The first wave of the #MeToo movement seared all forms of intentional bias and sexual power dynamics into the collective consciousness of the public. What the #MeToo movement has also exposed are the dual underpinnings of most forms of workplace harassment: unequal power and implicit bias.

Decency is a potent response to #MeToo because, by definition, it challenges the power dynamics that fuel sexual harassment and gender inequity. Decency requires a new set of skills far more than new rules.

Companies and their leaders need to demand decency early, often, and loudly in gestures of all shapes and sizes to create values-based, transparent working conditions at all levels. This book encourages a commitment to daily dialogue and discipline as uncomfortable and demanding as it may be. It means respecting the truth-tellers, the whistleblowers, the leaders who have zero tolerance and the idealists who believe that we can look forward to a better tomorrow.

An ethical and civil culture should be seen as the sum of the tangible, homegrown, specific behaviors and time-honored traditions that form the fabric of an organization, help ensure its sustainability and help reduce its vulnerability. It’s one way of saying, “That's how we do things around here.”

The Future is Watching

Presidential biographer Doris Kearns Goodwin, author of Leadership in Turbulent Times says “a leader is aware he is the object of many eyes. This puts a responsibility on him to act in a certain way-with respect for his own dignity and yours. Even if he's not in the mood, he must uphold standards of presentation. Children are watching and taking cues. That means the future is watching.”

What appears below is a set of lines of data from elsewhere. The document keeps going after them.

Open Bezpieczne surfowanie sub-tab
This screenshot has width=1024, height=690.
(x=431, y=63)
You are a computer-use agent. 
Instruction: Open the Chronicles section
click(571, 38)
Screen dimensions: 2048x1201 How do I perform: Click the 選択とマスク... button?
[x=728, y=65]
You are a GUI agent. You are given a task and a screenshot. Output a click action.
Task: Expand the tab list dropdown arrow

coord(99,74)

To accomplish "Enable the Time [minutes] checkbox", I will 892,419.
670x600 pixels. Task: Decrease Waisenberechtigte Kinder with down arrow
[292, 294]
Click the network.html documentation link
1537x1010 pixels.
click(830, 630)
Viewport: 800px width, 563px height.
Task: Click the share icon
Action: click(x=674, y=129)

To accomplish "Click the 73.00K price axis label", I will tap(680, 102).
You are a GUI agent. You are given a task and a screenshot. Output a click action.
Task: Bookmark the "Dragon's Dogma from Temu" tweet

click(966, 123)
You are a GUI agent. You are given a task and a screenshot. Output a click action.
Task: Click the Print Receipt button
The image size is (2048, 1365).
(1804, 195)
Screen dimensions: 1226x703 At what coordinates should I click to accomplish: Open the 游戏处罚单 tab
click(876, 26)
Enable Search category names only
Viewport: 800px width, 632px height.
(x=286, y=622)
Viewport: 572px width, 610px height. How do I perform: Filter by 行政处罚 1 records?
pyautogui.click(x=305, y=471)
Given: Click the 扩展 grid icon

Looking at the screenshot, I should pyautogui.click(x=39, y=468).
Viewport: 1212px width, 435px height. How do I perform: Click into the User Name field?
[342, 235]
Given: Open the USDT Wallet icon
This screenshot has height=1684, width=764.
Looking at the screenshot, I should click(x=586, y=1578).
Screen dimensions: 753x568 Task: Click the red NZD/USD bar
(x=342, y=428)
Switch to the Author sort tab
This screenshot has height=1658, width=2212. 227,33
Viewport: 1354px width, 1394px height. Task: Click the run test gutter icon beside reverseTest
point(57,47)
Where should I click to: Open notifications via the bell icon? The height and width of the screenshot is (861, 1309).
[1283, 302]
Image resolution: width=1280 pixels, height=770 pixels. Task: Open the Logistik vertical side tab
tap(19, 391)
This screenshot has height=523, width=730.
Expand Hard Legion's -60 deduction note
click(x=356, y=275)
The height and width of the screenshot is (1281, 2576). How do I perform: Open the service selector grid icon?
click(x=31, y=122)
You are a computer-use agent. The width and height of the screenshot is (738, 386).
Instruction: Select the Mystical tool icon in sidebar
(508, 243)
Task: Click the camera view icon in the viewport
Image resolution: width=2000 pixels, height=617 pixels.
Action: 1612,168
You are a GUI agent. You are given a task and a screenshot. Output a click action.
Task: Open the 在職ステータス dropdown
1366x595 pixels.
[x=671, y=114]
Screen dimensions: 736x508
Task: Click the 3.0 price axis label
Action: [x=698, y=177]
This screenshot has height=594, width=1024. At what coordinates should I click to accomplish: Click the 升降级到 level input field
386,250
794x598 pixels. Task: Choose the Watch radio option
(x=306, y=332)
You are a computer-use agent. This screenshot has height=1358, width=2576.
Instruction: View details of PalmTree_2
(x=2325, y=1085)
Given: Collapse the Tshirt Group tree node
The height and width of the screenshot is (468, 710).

Decency is the attribute that controls the thermostat for a corporate culture. Decency can only develop in an environment of trust. Jim Lukaszewski has a very simple definition of trust: the absence of fear. Therefore, fear is the absence of trust. People who trust will follow, and every leader knows it’s committed followers who will help them accomplish the goals they aspire to achieve.

People who love their jobs have a sense of purpose. They feel valued and are energized to contribute thoughtfully to the success of their teams and organization. Employees are looking for meaning. Part of the responsibility of managers and leaders alike is to see and hear each employee’s unique purpose and values, help them develop a plan to achieve their goals, and foster relationships built on trust and honest feedback. When leaders see their employees as whole people, employee engagement becomes an enrichment of the human experience.

We started this chapter suggesting that the progress Corporate America has been making the path to decency-driven employee engagement is best described as baby steps. Maybe so. But we can make the entire journey that way.